• _Supplied material_
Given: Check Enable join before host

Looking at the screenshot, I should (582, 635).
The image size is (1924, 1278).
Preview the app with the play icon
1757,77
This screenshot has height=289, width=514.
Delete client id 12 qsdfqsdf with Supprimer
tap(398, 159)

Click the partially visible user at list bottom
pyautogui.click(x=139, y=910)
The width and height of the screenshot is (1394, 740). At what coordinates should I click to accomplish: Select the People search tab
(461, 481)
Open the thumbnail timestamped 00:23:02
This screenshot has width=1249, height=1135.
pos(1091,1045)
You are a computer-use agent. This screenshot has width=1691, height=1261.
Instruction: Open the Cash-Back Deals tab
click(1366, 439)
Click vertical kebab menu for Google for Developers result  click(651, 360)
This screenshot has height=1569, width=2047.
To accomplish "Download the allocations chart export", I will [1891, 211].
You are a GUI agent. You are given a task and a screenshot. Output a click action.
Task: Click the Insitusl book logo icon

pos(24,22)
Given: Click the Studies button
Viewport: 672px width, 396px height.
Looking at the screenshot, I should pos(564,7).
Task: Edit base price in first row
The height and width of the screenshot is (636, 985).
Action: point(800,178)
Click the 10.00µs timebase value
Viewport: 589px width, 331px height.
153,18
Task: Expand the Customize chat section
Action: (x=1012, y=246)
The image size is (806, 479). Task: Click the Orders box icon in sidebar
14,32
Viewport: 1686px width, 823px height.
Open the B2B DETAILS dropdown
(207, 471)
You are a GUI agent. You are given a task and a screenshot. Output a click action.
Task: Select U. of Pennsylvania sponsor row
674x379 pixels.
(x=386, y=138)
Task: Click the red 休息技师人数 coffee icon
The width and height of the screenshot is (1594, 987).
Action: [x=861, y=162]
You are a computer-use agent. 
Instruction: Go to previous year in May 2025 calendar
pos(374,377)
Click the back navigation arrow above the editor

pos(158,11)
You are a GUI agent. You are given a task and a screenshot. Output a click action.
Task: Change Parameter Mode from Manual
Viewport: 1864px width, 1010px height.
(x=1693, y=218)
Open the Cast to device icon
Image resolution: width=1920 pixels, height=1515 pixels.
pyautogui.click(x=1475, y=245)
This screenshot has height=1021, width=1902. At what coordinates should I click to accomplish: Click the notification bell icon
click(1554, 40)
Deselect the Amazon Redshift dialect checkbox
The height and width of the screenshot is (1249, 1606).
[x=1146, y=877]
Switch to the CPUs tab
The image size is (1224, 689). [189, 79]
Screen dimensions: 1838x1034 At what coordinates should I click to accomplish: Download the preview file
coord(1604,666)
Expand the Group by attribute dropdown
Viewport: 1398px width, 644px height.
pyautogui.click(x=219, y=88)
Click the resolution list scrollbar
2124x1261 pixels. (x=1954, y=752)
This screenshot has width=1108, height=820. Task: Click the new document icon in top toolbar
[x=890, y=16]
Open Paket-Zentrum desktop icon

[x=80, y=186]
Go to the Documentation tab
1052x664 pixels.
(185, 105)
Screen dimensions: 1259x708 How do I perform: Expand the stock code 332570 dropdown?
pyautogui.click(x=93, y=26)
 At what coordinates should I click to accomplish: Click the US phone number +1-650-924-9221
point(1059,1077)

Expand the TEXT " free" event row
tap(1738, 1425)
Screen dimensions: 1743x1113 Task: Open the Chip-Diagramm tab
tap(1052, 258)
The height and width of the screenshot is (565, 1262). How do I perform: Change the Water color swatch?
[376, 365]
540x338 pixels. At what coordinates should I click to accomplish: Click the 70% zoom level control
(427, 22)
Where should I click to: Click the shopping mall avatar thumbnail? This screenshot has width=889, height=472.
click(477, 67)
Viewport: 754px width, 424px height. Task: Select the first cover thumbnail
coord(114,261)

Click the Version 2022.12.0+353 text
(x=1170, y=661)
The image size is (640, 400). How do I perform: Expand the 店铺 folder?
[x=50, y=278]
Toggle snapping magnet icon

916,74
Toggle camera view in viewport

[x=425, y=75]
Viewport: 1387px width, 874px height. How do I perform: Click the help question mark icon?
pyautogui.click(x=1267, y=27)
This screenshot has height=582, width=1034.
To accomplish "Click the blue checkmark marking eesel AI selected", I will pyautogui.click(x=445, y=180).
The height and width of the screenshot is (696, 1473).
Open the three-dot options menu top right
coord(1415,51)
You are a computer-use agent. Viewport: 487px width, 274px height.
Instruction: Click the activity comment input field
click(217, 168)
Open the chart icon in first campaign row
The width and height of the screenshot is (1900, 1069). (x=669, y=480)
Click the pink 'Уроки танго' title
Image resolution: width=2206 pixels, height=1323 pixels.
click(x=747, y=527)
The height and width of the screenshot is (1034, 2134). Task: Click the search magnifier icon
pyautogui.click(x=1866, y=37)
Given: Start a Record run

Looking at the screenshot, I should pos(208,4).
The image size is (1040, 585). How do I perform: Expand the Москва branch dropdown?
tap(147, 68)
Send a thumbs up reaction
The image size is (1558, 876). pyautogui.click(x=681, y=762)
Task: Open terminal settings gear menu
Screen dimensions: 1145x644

• _The problem_
After identifying the lines above that contain "computer", copy each one.

• _Output_
You are a computer-use agent. This screenshot has width=1691, height=1261.
You are a computer-use agent. 
You are a computer-use agent. Viewport: 487px width, 274px height.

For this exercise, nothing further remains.